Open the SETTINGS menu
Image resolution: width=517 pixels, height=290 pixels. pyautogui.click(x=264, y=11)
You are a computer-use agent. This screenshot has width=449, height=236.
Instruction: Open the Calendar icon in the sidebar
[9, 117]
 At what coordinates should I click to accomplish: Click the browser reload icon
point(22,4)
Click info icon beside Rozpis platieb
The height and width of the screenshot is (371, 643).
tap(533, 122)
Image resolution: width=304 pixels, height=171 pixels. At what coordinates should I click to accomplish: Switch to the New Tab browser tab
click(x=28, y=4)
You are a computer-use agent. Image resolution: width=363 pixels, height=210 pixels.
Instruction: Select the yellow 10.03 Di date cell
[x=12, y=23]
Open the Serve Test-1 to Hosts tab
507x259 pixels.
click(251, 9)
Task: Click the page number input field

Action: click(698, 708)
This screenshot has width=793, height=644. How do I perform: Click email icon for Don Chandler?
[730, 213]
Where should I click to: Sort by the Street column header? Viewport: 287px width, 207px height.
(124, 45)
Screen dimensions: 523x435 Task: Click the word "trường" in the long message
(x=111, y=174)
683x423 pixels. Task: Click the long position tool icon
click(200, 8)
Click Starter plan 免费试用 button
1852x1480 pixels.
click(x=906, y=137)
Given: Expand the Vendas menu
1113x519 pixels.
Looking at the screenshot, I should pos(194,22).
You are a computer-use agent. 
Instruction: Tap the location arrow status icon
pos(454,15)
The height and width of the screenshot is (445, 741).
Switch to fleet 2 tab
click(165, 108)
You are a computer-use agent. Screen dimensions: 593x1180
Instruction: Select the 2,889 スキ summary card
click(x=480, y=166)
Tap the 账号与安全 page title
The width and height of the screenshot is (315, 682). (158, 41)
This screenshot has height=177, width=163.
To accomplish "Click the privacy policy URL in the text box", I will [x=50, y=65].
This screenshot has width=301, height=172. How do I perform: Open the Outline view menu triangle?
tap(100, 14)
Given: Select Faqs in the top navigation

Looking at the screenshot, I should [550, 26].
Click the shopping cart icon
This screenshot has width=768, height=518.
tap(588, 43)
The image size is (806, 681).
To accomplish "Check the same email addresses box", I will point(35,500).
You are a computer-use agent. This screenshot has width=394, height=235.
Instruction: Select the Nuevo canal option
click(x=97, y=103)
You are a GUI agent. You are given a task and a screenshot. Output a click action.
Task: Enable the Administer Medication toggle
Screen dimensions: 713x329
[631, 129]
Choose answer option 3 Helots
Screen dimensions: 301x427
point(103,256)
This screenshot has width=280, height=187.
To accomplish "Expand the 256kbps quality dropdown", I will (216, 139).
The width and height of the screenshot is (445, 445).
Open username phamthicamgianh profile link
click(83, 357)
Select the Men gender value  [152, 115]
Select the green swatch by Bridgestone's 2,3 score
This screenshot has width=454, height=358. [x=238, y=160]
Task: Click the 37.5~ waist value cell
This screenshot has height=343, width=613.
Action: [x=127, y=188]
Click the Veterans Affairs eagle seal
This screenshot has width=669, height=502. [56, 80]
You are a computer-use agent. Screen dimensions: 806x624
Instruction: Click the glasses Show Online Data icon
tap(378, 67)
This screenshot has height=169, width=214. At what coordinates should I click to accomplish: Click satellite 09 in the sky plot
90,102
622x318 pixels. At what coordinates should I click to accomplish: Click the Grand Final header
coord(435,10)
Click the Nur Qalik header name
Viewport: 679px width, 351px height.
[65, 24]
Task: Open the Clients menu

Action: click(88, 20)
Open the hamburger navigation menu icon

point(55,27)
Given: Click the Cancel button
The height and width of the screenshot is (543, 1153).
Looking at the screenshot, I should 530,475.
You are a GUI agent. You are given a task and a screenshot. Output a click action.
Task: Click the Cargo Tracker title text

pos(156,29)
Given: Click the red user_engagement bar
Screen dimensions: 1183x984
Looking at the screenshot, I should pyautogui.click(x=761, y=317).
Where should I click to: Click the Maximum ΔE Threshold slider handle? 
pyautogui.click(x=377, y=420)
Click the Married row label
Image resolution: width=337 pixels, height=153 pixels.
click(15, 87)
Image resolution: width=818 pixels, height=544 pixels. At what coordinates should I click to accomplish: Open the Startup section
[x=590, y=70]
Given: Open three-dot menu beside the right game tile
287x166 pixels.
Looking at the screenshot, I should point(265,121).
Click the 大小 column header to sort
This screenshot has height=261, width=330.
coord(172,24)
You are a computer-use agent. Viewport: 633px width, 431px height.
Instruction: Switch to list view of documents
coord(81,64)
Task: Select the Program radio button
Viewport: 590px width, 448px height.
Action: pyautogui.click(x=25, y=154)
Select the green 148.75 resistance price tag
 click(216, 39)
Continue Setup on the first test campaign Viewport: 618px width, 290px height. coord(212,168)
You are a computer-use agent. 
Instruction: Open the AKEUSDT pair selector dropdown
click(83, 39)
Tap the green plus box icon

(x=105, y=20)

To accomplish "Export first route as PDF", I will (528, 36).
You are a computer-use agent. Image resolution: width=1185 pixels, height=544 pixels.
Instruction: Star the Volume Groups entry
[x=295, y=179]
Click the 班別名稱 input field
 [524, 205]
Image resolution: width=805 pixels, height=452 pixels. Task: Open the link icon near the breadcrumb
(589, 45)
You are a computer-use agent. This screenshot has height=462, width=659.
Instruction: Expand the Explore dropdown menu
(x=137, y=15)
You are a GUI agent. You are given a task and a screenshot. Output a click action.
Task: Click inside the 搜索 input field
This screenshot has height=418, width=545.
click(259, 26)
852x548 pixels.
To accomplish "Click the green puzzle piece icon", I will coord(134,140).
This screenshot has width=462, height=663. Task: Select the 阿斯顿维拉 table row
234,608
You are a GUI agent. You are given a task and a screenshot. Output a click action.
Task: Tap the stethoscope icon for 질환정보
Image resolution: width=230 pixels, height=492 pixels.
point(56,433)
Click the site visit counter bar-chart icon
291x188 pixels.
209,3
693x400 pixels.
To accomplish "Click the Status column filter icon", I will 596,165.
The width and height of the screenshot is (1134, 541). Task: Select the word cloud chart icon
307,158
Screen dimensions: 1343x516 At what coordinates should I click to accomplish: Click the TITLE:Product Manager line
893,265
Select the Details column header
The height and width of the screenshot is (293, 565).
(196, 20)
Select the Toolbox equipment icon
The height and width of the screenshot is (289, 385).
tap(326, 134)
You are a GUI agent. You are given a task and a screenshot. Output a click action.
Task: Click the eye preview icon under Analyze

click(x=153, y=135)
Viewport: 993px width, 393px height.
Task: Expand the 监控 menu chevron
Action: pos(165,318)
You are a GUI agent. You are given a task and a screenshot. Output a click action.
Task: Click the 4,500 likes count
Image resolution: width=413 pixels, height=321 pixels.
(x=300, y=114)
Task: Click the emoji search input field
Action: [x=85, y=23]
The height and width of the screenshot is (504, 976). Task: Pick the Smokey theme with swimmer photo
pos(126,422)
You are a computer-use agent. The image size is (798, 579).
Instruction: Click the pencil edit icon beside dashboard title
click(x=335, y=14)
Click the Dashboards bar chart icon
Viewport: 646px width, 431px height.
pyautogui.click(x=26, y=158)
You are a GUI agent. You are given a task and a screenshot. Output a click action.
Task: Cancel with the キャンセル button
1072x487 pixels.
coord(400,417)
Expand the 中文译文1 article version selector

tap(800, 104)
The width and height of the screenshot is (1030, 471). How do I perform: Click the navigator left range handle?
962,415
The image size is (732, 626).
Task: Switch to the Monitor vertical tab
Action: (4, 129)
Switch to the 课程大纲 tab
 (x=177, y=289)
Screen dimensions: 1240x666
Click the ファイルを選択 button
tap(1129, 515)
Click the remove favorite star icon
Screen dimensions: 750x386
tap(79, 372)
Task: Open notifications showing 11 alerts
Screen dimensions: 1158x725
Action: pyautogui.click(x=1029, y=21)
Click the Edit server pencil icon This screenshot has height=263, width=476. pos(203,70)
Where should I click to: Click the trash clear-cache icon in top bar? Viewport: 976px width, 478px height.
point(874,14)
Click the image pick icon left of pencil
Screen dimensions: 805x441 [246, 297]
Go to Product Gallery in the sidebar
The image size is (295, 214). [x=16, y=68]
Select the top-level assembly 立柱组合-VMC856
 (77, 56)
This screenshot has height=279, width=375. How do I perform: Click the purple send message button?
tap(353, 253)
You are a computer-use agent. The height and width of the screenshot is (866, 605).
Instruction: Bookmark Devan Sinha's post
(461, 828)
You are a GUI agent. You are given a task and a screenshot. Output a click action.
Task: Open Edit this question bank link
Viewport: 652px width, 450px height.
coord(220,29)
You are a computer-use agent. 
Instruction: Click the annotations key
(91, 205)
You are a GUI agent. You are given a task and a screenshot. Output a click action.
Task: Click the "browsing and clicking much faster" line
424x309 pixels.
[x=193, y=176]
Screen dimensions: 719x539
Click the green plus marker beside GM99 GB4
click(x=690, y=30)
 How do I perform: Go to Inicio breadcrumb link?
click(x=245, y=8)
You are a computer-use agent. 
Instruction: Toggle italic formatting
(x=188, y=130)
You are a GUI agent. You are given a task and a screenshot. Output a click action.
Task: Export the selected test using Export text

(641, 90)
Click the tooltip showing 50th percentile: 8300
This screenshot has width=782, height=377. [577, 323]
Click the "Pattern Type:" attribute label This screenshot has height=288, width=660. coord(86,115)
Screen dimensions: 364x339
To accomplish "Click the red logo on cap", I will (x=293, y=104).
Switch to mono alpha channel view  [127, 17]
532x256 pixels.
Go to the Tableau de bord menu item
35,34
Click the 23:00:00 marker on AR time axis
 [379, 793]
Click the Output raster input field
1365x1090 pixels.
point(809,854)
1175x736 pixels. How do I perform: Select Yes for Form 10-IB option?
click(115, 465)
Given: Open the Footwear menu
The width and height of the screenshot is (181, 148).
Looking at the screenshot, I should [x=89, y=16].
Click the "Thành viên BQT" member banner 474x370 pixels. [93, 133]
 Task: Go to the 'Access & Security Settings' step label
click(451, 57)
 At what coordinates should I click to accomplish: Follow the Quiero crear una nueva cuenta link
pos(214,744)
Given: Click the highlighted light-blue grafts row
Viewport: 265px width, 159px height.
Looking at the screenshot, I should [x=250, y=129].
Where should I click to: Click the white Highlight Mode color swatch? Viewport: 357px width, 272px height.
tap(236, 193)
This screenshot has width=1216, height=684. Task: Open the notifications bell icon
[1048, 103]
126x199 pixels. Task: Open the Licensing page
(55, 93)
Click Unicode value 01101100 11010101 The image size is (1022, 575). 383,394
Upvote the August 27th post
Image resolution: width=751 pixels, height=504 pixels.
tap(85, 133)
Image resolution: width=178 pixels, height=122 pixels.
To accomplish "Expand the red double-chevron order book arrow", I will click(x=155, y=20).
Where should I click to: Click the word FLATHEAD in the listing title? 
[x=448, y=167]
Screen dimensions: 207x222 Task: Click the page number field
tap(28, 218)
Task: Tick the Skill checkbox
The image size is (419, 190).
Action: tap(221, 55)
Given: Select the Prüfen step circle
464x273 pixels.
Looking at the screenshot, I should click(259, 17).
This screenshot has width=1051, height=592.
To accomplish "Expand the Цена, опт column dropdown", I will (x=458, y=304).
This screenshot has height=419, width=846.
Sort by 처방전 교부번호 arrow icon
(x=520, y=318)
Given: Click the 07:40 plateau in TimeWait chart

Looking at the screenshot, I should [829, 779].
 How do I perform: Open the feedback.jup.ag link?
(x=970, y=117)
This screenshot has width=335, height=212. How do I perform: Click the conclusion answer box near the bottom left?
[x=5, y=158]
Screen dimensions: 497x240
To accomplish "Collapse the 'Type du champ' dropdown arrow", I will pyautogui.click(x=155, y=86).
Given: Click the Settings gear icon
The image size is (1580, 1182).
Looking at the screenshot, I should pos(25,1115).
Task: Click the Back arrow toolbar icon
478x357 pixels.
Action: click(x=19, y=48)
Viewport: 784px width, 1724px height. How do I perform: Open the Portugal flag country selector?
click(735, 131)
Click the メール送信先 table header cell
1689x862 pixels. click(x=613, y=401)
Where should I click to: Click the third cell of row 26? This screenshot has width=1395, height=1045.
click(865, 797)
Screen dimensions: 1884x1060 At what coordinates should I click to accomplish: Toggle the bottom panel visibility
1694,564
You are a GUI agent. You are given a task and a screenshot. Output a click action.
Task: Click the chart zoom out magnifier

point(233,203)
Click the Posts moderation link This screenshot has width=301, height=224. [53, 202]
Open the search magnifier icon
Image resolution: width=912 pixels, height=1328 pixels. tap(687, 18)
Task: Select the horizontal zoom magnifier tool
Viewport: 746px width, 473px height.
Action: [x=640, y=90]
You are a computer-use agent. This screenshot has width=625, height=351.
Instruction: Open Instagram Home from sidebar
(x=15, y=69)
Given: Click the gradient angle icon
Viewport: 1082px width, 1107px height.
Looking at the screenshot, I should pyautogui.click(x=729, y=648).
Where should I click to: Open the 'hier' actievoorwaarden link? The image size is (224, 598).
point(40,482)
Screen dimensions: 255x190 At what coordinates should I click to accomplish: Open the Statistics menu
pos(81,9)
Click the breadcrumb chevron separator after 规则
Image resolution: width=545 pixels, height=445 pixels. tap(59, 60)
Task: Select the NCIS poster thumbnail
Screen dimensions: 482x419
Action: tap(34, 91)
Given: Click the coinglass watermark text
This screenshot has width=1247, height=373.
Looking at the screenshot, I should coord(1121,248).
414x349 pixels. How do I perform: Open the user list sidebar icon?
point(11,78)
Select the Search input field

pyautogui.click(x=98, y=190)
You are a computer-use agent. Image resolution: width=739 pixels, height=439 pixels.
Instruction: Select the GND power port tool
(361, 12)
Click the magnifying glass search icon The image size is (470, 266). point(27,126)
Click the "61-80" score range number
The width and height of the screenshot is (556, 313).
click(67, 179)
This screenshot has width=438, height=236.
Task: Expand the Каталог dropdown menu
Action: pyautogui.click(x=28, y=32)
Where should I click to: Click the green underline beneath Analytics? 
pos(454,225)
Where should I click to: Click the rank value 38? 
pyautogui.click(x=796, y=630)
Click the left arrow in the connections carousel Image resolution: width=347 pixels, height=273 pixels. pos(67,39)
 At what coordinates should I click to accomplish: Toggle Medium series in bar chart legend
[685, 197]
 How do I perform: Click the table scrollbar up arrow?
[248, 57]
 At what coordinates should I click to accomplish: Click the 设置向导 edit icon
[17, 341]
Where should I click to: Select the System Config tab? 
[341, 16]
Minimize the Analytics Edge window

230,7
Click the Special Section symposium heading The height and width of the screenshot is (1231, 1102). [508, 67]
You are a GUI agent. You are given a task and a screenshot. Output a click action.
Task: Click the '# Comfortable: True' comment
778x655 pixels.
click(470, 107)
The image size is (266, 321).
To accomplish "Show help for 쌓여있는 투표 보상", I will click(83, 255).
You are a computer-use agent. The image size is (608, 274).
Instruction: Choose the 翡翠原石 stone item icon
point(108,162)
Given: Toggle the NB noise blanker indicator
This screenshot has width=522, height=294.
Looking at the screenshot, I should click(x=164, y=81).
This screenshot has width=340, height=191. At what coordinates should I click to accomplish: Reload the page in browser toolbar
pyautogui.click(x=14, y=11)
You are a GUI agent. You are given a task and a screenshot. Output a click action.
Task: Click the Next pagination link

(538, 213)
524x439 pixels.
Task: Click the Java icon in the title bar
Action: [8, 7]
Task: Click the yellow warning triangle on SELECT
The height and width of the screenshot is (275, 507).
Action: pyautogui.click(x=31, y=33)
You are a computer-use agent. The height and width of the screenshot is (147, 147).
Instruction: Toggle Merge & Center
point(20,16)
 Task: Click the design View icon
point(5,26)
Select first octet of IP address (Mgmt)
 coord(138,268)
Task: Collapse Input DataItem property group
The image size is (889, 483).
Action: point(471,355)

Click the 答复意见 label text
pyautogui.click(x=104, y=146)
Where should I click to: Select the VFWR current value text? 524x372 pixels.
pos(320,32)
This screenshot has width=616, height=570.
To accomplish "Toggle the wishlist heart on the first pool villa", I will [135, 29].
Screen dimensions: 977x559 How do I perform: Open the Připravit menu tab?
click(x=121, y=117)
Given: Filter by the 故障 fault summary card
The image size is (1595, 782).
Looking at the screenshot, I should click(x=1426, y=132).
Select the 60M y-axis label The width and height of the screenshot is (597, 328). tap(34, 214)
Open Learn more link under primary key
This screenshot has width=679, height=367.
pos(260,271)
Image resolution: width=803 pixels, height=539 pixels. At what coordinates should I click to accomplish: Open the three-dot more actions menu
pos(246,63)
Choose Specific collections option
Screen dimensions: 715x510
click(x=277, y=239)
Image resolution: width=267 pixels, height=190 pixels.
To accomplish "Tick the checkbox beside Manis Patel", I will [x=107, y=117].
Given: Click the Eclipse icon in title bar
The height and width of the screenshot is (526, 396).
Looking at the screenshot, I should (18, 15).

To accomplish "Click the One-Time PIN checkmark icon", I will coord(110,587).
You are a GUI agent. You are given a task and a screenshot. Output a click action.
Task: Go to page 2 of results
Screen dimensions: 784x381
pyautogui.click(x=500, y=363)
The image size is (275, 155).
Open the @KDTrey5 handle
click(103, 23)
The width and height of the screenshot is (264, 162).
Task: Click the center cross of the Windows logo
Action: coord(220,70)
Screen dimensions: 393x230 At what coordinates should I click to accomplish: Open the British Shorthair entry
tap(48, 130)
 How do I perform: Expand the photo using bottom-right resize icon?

***

- EXERCISE DESCRIPTION: Where the line holding "This screenshot has width=679, height=367." appears in the listing above, start reproducing exactly, and end with the line holding "Task: Go to page 2 of results".

- TASK RESPONSE:
This screenshot has width=679, height=367.
pos(260,271)
Image resolution: width=803 pixels, height=539 pixels. At what coordinates should I click to accomplish: Open the three-dot more actions menu
pos(246,63)
Choose Specific collections option
Screen dimensions: 715x510
click(x=277, y=239)
Image resolution: width=267 pixels, height=190 pixels.
To accomplish "Tick the checkbox beside Manis Patel", I will [x=107, y=117].
Given: Click the Eclipse icon in title bar
The height and width of the screenshot is (526, 396).
Looking at the screenshot, I should (18, 15).

To accomplish "Click the One-Time PIN checkmark icon", I will coord(110,587).
You are a GUI agent. You are given a task and a screenshot. Output a click action.
Task: Go to page 2 of results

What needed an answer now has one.